Com quase três milhões de pessoas infectadas pelo coronavírus no Brasil, o CFM (Conselho Federal de Medicina) apresentou um dado positivo referente ao tratamento contra o vírus: a oferta de leitos de UTI no país aumentou 47% na pandemia. O problema, no entanto, é a desigualdade na proporção dos leitos entre a rede pública e privada, sem contar que o serviço se concentra apenas nas regiões metropolitanas dos estados.

Baseado em dados do Ministério da Saúde, o levantamento do CFM aponta que o total de leitos (públicos e privados) subiu de 45.427 em janeiro para 66.786 em junho deste ano, muito em função da abertura de leitos temporários e exclusivos aos pacientes diagnosticados com a Covid-19.

O grande problema é a desigualdade encontrada na distribuição entre as redes públicas e privadas: dos 21.359 novos leitos de UTI abertos até junho, 9.006 estavam no SUS — sistema público de saúde —, enquanto 12.353 foram abertos em hospitais ligados à rede privada.

O dado ajuda a evidenciar a discrepância de financiamentos recebido pelas redes. "Quando o Estado não assume fortemente a política de saúde, acaba acontecendo uma lógica de mercado. Se formos calcular quanto se gasta em saúde no Brasil, cerca de metade fica com o SUS, que corresponde a 75% da população [de forma exclusiva], enquanto a outra [gasta metade] e tem 25%. Isso já mostra a disparidade", afirma Donizetti Giamberardino, do CFM.

Apesar do crescimento de leitos de UTI, outro ponto negativo observado é um déficit no alcance do serviço. Quase metade dos leitos de UTI do Brasil estão localizados apenas nas capitais, e em alguns estados como Amazonas, Roraima e Amapá, a situação fica mais crítica, já que os leitos de terapia intensiva se encontram exclusivamente em suas metrópoles.

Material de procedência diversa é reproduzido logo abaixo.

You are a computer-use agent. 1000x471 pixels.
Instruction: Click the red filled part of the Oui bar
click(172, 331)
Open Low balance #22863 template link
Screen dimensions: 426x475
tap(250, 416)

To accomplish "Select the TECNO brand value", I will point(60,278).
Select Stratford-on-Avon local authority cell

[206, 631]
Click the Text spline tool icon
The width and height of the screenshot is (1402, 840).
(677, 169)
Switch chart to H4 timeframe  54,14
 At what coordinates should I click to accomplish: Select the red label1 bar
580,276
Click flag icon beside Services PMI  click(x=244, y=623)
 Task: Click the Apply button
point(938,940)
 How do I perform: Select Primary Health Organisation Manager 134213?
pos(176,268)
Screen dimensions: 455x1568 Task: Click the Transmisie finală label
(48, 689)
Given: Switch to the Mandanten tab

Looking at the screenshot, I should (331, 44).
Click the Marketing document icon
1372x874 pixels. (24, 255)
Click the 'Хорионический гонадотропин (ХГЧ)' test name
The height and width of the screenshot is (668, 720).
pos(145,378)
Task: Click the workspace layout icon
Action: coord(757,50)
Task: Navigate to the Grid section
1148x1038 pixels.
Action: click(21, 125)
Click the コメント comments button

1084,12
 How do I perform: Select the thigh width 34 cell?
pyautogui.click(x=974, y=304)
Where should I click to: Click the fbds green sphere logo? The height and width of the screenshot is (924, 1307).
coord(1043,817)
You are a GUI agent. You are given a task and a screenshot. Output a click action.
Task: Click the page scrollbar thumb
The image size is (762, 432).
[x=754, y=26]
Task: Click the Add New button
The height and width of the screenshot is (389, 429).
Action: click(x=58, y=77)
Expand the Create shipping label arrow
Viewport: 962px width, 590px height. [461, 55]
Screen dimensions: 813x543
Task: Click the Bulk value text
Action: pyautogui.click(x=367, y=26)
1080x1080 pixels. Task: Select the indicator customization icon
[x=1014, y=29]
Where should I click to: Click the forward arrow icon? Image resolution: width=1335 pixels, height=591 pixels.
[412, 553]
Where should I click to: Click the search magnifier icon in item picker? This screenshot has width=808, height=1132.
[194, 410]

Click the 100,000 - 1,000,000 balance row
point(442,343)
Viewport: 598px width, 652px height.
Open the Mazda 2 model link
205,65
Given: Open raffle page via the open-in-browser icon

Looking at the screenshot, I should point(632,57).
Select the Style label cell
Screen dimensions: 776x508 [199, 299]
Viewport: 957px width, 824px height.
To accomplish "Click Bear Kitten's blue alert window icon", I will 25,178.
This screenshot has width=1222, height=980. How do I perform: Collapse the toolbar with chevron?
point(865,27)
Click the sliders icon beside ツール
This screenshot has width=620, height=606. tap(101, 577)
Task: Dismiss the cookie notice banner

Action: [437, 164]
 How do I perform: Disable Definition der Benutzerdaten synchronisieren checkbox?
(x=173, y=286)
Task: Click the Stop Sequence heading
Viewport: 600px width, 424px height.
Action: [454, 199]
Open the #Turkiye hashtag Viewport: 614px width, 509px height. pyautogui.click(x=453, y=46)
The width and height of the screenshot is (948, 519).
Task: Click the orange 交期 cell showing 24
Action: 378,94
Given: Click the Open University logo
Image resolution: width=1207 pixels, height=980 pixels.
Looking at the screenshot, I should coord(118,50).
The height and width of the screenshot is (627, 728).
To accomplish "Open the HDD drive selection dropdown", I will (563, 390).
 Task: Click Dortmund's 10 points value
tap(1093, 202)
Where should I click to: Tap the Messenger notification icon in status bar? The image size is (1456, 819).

O episódio é um grande fator negativo para o combate contra a Covid-19, tendo em vista que as regiões interioranas estão contabilizando cada vez mais casos — após o vírus já ter contaminado as regiões metropolitanas.

"Se for pensar na dimensão territorial do Brasil e onde esses municípios estão, atingir [quase 100%] em cinco meses é rápido. No Amazonas, o vírus chegou até de barco, ou a tribos indígenas", disse à Folha, Diego Xavier, da Fundação Oswaldo Cruz (Fiocruz).